Here are summaries for 20-11 of my top novels. See the introduction and list in its entirety here and summaries for 30-21 here.

20. American Gods, Neil Gaimon
Gods exist because people believe in them, which can also mean that there are multiple versions of each god at any given time, and there is currently a war going on between the old gods and the new gods. Caught in this conflict is Shadow, an ex-con recently released from prison, whereupon he learned that his wife and best friend died in a car accident under less than ideal circumstances. He is set adrift and must eventually choose sides in this conflict between gods.

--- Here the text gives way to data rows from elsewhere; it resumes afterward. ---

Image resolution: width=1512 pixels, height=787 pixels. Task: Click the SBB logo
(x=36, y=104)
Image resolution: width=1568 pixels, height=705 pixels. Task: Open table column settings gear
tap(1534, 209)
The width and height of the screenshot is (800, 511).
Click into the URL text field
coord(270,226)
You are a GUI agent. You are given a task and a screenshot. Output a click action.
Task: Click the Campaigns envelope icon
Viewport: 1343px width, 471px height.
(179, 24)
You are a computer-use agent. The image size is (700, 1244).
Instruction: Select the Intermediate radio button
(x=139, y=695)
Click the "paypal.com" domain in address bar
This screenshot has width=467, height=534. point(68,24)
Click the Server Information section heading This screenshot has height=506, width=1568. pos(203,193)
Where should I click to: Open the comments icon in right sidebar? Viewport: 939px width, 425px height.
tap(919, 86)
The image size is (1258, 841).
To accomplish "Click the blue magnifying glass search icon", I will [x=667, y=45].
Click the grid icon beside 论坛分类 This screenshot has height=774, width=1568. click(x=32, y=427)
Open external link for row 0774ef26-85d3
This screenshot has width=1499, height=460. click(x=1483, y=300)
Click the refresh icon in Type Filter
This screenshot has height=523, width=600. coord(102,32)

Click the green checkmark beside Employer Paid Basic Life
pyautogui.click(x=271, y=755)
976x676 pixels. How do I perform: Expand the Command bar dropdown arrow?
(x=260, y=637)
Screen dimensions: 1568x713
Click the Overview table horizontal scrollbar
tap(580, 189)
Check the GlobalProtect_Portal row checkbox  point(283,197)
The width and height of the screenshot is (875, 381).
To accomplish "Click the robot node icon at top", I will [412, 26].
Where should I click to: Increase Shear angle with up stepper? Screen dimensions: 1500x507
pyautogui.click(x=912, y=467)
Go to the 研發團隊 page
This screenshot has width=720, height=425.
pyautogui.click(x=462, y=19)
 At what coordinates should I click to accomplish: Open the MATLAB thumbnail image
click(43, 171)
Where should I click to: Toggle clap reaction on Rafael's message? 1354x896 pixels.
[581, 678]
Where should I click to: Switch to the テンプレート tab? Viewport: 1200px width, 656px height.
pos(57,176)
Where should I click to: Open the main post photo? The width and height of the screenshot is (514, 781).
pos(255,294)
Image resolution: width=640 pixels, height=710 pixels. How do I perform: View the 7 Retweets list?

19. Catch 22, Joseph Heller
This is the story of John Yossarian, a bombardier in Italy during World War Two, whose discharge from the army continues to be kept just out of reach. This novel follows the efforts of Yossarian and the other men in his unit to stay sane and alive so that they can go home.

18. Creation, Gore Vidal
I should admit up front that I am an unabashed fan of Vidal’s, even while I recognize his faults and. Certainly, this novel would not hold up to historical fact-checking. The story picks up in Athens where the grandson of Zoroaster, friend to King Xerxes, and exceptionally old man, and ambassador for the Persian king has just heard a reading by Herodotus, purporting to tell the story of the Persian wars. He is invited to set the story straight and launches into the story of his life where he reveals to the Greeks that they are not the center of the civilized world as his work takes him into India and China.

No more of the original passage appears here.